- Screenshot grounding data
▼

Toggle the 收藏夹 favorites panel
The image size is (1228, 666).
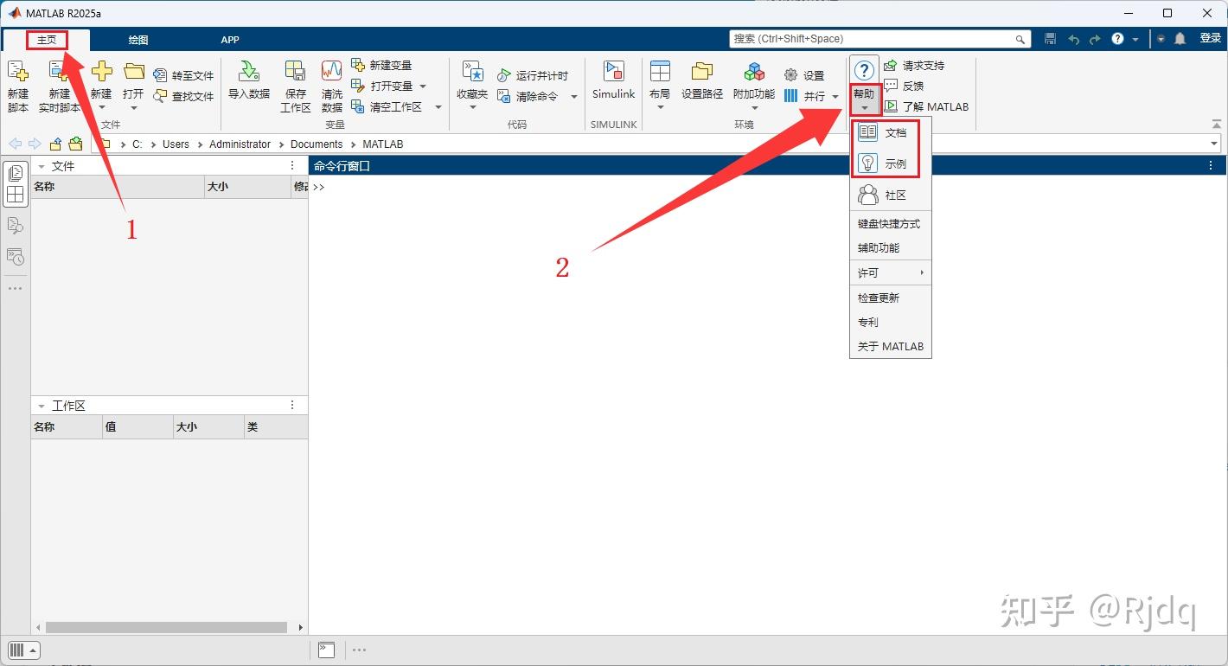pyautogui.click(x=470, y=85)
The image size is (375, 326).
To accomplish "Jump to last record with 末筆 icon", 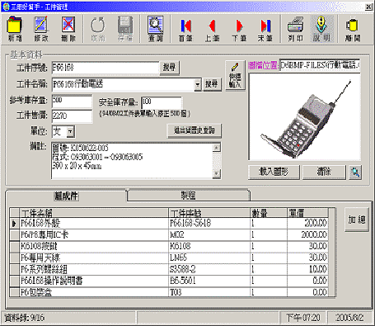I will coord(265,29).
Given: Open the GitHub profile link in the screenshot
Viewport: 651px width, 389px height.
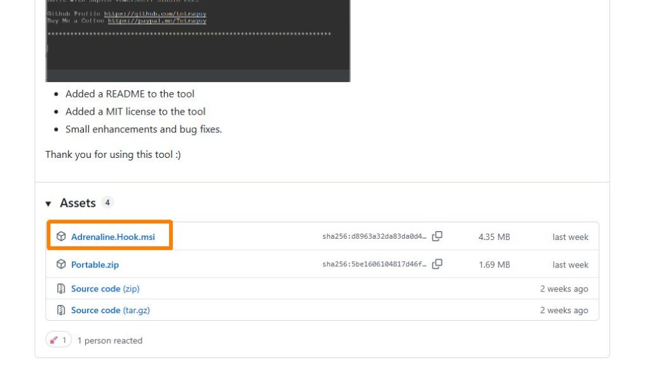Looking at the screenshot, I should click(x=155, y=14).
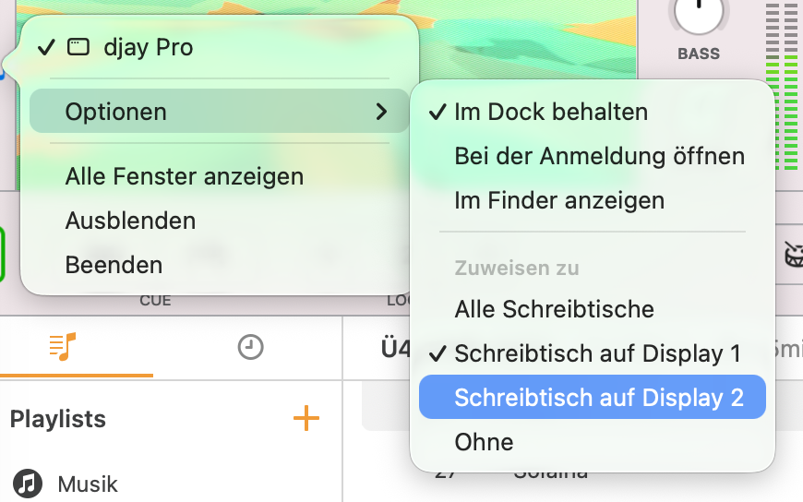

▲

- What is required
Exactly the lines from the line that contains "Given: Open the" through the last line above, and no other lines, must be output, with pictures excluded.

- Response
Given: Open the GitHub profile link in the screenshot
Viewport: 651px width, 389px height.
Looking at the screenshot, I should click(x=155, y=14).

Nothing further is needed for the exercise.